# Directions for this task
Once the line containing "Click the blurred name in second message" is found in the records below, return it and each following line exactly, up to and including the line containing "Task: Click the STL column header", and nothing else.

[Collected data entries]
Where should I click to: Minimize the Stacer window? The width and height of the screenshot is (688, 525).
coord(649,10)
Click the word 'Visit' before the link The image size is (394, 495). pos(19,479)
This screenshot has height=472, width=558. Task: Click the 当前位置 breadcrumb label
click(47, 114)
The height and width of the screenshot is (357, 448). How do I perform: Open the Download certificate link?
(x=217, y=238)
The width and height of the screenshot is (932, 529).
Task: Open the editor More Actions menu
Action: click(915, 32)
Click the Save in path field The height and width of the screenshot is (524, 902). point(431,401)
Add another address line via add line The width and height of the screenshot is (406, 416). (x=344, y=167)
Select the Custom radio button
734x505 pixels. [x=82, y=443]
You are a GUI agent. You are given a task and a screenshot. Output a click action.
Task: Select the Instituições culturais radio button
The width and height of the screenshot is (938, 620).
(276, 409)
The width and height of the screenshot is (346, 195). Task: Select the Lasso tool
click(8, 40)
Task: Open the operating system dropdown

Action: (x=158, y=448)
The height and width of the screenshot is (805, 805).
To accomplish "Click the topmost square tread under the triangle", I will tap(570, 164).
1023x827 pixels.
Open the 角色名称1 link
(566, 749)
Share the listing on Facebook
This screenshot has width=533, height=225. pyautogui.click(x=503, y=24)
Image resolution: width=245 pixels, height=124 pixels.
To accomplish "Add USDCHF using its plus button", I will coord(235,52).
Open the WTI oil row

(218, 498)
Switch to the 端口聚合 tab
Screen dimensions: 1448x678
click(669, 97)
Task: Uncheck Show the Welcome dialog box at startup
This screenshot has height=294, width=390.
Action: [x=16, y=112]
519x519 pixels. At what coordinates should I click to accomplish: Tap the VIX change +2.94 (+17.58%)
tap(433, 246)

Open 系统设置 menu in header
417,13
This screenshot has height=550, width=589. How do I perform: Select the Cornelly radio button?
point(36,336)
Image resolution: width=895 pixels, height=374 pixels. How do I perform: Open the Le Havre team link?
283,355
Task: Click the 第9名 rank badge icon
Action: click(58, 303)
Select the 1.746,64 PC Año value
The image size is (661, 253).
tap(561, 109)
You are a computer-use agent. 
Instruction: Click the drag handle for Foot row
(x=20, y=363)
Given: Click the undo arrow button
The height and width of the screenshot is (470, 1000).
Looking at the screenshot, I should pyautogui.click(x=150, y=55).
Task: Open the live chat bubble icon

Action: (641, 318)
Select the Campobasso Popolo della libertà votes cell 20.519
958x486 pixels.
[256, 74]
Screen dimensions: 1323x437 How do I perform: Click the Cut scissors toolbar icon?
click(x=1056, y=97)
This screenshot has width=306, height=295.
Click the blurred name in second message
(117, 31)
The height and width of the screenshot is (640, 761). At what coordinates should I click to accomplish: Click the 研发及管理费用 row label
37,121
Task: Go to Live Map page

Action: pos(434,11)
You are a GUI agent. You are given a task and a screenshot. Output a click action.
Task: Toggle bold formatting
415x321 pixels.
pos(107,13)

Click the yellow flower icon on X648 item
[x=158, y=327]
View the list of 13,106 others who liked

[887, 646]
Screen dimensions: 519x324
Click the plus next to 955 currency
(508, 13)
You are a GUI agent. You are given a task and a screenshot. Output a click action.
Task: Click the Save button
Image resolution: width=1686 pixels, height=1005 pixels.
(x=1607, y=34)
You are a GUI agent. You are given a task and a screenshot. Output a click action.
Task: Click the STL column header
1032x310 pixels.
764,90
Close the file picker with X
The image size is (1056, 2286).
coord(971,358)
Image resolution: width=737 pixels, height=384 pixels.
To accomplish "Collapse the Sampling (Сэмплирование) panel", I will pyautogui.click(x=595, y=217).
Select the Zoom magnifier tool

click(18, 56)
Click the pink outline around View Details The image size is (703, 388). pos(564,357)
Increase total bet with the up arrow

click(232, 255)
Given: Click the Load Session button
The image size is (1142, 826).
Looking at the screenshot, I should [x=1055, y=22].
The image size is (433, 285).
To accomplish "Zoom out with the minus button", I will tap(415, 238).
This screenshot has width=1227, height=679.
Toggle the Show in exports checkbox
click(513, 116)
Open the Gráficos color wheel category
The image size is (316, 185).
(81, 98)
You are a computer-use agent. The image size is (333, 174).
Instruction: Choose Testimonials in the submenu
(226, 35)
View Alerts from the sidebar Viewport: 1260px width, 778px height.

# Solution below
Click the blurred name in second message
(117, 31)
The height and width of the screenshot is (640, 761). At what coordinates should I click to accomplish: Click the 研发及管理费用 row label
37,121
Task: Go to Live Map page

Action: pos(434,11)
You are a GUI agent. You are given a task and a screenshot. Output a click action.
Task: Toggle bold formatting
415x321 pixels.
pos(107,13)

Click the yellow flower icon on X648 item
[x=158, y=327]
View the list of 13,106 others who liked

[887, 646]
Screen dimensions: 519x324
Click the plus next to 955 currency
(508, 13)
You are a GUI agent. You are given a task and a screenshot. Output a click action.
Task: Click the Save button
Image resolution: width=1686 pixels, height=1005 pixels.
(x=1607, y=34)
You are a GUI agent. You are given a task and a screenshot. Output a click action.
Task: Click the STL column header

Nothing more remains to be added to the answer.